1. Bekerja Keras Mencari Kerja

Ilustrasi mencari kerja (pexels.com/@ron-lach/)
Ilustrasi mencari kerja (pexels.com/@ron-lach/)

Melansir dari Kompas.com, yang berjudul Angka Pengangguran di Indonesia Tertinggi se-ASEAN, Apa yang Perlu Dilakukan Pemerintah? Dari Badan Pusat Statistik (BPS) Indonesia mencatat angka pengangguran di Indonesia mencapai 7,28 juta per Februari 2025. Tak hanya itu, Indonesia bahkan memperoleh peringkat pertama sebagai negara dengan pengangguran tertinggi se-Asia Tenggara. Berdasarkan Trading Economics, persentase pengangguran di Indonesia sebesar 4,67 persen, tertinggi se-ASEAN. Hal ini menjadikan salah satu sinyal bahwa dari hulu hingga hilir pada sisi mencari kerja, kita sedang benar-benar bekerja keras.

Jika melihat dari sudut pandang industri, pengangguran yang terjadi bisa merupakan efek domino dari sistem yang sangat kompleks, bisa dari pemerintah dalam hal ini kebijakan regulasi, ekonomi dan lain-lain dan jika dilihat lebih dalam lagi dari pemahaman sudut pandang industri yang kita anut, seberapa besar faktor manusia bisa berkontribusi pada penjualan dan/atau produksi? Yang pada intinya bagaimana struktur biaya bisa terkendali dengan baik secara kualitas maupun kuantitas.

2. Khatulistiwa Kaya Cahaya, Regulasi Masih di Bayang-Bayang

Ilustrasi matahari tertutup awan (pexels.com/@tomfisk)
Ilustrasi matahari tertutup awan (pexels.com/@tomfisk)
Masih melansir dari Kompas.com, “…Dia menjelaskan, salah satu cara agar sektor industri bangkit kembali adalah pengendalian impor bahan jadi..” ujar Direktur Eksekutif Center of Economic and Law Studies (Celios), Bhima Yudhistira.

Hal ini menandakan industri yang dimaksud kalah saing dari sisi biaya, mutu, dan waktu. Jika kita ditempatkan pada posisi pemilik pengolah bahan impor tersebut, sepertinya kita akan lebih memilih meng-impor bahan baku dengan harga yang bisa bersaing dari sisi biaya, mutu, waktu. Hal yang lumrah dalam sisi produksi, karena produksi memang harus menekan biaya semurah mungkin.
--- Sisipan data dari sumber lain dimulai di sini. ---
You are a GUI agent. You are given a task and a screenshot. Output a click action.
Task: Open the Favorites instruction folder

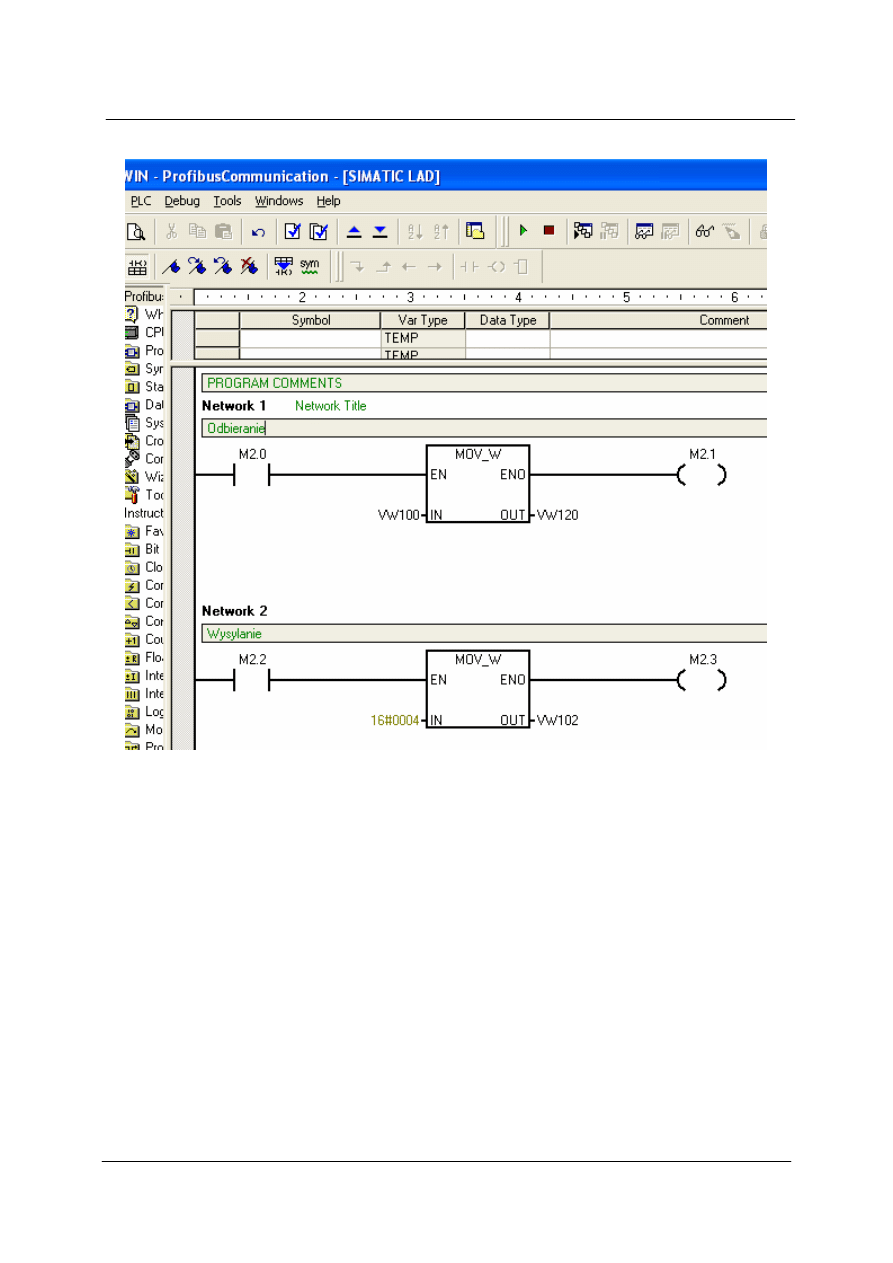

Jika kendali harga bahan baku susah kita kendalikan atau hadapi, mungkin kita perlu menyikapi realita dari sisi yang lain, salah satunya dari sisi cara mendapatkan energi, sumber daya yang gemah ripah loh jinawi menjadi keuntungan kita sebagai negara yang berlokasi di khatulistiwa.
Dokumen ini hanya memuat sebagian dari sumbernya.